Le nouveau quartier Vision City, à Kigali, au Rwanda, en mai 2017, vue depuis la colline Kacyiru (image d’illustration).

Le nouveau quartier Vision City, à Kigali, au Rwanda, en mai 2017, vue depuis la colline Kacyiru (image d’illustration). © Vincent Fournier/Jeune Afrique-REA

Pour de nombreux Africains expatriés en Occident, les vacances sonnent l’heure du séjour au pays. Pour l’agréable et le futile, famille et m’as-tu-vu sont au programme, bien sûr. Mais on peut y joindre l’utile : réaliser son rêve d’acquérir un bien immobilier.
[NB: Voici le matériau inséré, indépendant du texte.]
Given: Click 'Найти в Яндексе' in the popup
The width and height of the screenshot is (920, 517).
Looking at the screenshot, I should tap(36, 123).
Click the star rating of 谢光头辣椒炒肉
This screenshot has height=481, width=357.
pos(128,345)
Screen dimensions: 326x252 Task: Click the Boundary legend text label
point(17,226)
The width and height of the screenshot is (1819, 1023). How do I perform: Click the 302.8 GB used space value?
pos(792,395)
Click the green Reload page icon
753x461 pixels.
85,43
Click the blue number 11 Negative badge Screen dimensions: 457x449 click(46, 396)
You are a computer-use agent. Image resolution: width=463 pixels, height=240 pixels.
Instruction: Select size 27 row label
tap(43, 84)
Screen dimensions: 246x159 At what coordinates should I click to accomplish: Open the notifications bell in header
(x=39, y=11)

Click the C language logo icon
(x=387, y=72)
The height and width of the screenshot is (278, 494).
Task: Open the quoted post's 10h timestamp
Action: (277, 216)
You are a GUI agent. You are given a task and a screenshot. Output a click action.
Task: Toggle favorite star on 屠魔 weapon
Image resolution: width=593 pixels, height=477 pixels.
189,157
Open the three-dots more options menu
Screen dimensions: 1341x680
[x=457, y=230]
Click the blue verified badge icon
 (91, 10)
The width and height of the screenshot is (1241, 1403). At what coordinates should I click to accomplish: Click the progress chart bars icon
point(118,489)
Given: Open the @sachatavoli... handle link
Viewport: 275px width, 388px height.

C’est là que ces Africains d’Occident, habitués à évoluer dans des pays aux normes carrées, subissent un réel choc des cultures en découvrant des systèmes juridiques encore très approximatifs. La propriété foncière reste en effet anecdotique sur le continent. Elle est issue de deux illégitimités originelles : d’une part l’État, qui est réputé propriétaire de tout ce qui n’est pas revendiqué ; d’autre part les usages traditionnels, qui reconnaissent des droits de fait à des familles sur des biens indivis.

Droit coutumier

Si, en Côte d’Ivoire, le document reconnaissant ces usages peut être transformé en véritable titre foncier, ailleurs, le plus souvent, le moindre conflit avec des intérêts publics ou de puissantes entreprises finit par la négation du droit coutumier. Si bien que même lorsque des titres existent ils sont rarement opposables comme garanties bancaires.

Cette incertitude est valable aussi bien à la campagne qu’en ville. À Kinshasa, un agent de l’État s’était mis à louer à son profit personnel des appartements à caractère social dans un immeuble appartenant à son administration. Expulsant progressivement les locataires officiels, il avait pris le contrôle des cinq étages en quelques années.

Il vendit les appartements un à un puis disparut. Un entrepreneur du BTP appelé par un « copropriétaire » désespéré face à l’état de délabrement du bâtiment comprit l’arnaque juridique et en profita lui aussi : ajoutant trois étages, il vendit les appartements fissa et s’évapora aussi dans la nature. La supercherie éclata dans un tribunal alors qu’on tentait de résoudre un conflit de succession après le décès d’un copropriétaire. Ils furent tous expulsés. L’économiste Hernando de Soto rapporte des cas similaires au Caire et à Port-au-Prince.

Codifier nos sols avec des titres fonciers fiables et accessibles offrirait au contraire un capital disponible pour une majorité de la population

Ce caractère informel du foncier renforce le désordre économique des sociétés africaines. Lorsqu’on sait qu’aux États-Unis 80 % des entreprises sont créées sur la base d’hypothèques sur l’immobilier, on peut estimer le manque à gagner en Afrique, où l’on préfère solliciter les investissements publics. Codifier nos sols avec des titres fonciers fiables et accessibles offrirait au contraire un capital disponible pour une majorité de la population et garantirait les transactions foncières et la confiance du marché des emprunts hypothécaires.